TASK ITEM: Write out all the data again, exactly as it stands.

TASK MATERIAL:
══════

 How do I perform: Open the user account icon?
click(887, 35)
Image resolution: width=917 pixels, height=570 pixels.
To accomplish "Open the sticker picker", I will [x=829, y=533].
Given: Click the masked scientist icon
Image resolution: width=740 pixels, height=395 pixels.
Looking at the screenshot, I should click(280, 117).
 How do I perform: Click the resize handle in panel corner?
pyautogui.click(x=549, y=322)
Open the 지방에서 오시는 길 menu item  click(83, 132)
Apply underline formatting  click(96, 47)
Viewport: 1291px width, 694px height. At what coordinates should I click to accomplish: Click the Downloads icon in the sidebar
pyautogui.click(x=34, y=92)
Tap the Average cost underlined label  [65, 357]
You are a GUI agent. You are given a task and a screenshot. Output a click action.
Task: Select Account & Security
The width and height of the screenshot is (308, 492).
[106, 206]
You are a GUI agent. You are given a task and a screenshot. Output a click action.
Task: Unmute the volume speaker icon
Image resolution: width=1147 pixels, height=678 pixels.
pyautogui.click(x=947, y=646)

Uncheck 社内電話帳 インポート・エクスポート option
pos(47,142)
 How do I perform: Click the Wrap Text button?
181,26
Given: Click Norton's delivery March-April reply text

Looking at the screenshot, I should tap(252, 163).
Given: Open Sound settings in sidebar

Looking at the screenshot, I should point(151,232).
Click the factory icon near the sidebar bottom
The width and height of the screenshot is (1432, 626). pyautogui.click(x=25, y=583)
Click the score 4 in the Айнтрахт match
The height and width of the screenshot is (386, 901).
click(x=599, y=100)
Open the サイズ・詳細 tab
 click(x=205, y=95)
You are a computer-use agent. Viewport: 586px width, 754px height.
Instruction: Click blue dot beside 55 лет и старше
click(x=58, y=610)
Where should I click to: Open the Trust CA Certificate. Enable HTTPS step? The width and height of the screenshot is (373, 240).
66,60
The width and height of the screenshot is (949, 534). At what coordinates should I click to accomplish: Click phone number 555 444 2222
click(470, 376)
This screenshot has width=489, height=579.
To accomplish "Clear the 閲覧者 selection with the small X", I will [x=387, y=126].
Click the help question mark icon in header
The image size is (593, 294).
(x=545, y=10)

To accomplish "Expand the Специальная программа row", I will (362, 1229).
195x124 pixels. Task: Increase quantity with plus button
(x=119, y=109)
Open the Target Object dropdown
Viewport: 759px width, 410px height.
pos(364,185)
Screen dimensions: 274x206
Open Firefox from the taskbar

══════

PROBLEM SOLUTION:
 How do I perform: Open the user account icon?
click(887, 35)
Image resolution: width=917 pixels, height=570 pixels.
To accomplish "Open the sticker picker", I will [x=829, y=533].
Given: Click the masked scientist icon
Image resolution: width=740 pixels, height=395 pixels.
Looking at the screenshot, I should click(280, 117).
 How do I perform: Click the resize handle in panel corner?
pyautogui.click(x=549, y=322)
Open the 지방에서 오시는 길 menu item  click(83, 132)
Apply underline formatting  click(96, 47)
Viewport: 1291px width, 694px height. At what coordinates should I click to accomplish: Click the Downloads icon in the sidebar
pyautogui.click(x=34, y=92)
Tap the Average cost underlined label  [65, 357]
You are a GUI agent. You are given a task and a screenshot. Output a click action.
Task: Select Account & Security
The width and height of the screenshot is (308, 492).
[106, 206]
You are a GUI agent. You are given a task and a screenshot. Output a click action.
Task: Unmute the volume speaker icon
Image resolution: width=1147 pixels, height=678 pixels.
pyautogui.click(x=947, y=646)

Uncheck 社内電話帳 インポート・エクスポート option
pos(47,142)
 How do I perform: Click the Wrap Text button?
181,26
Given: Click Norton's delivery March-April reply text

Looking at the screenshot, I should tap(252, 163).
Given: Open Sound settings in sidebar

Looking at the screenshot, I should point(151,232).
Click the factory icon near the sidebar bottom
The width and height of the screenshot is (1432, 626). pyautogui.click(x=25, y=583)
Click the score 4 in the Айнтрахт match
The height and width of the screenshot is (386, 901).
click(x=599, y=100)
Open the サイズ・詳細 tab
 click(x=205, y=95)
You are a computer-use agent. Viewport: 586px width, 754px height.
Instruction: Click blue dot beside 55 лет и старше
click(x=58, y=610)
Where should I click to: Open the Trust CA Certificate. Enable HTTPS step? The width and height of the screenshot is (373, 240).
66,60
The width and height of the screenshot is (949, 534). At what coordinates should I click to accomplish: Click phone number 555 444 2222
click(470, 376)
This screenshot has width=489, height=579.
To accomplish "Clear the 閲覧者 selection with the small X", I will [x=387, y=126].
Click the help question mark icon in header
The image size is (593, 294).
(x=545, y=10)

To accomplish "Expand the Специальная программа row", I will (362, 1229).
195x124 pixels. Task: Increase quantity with plus button
(x=119, y=109)
Open the Target Object dropdown
Viewport: 759px width, 410px height.
pos(364,185)
Screen dimensions: 274x206
Open Firefox from the taskbar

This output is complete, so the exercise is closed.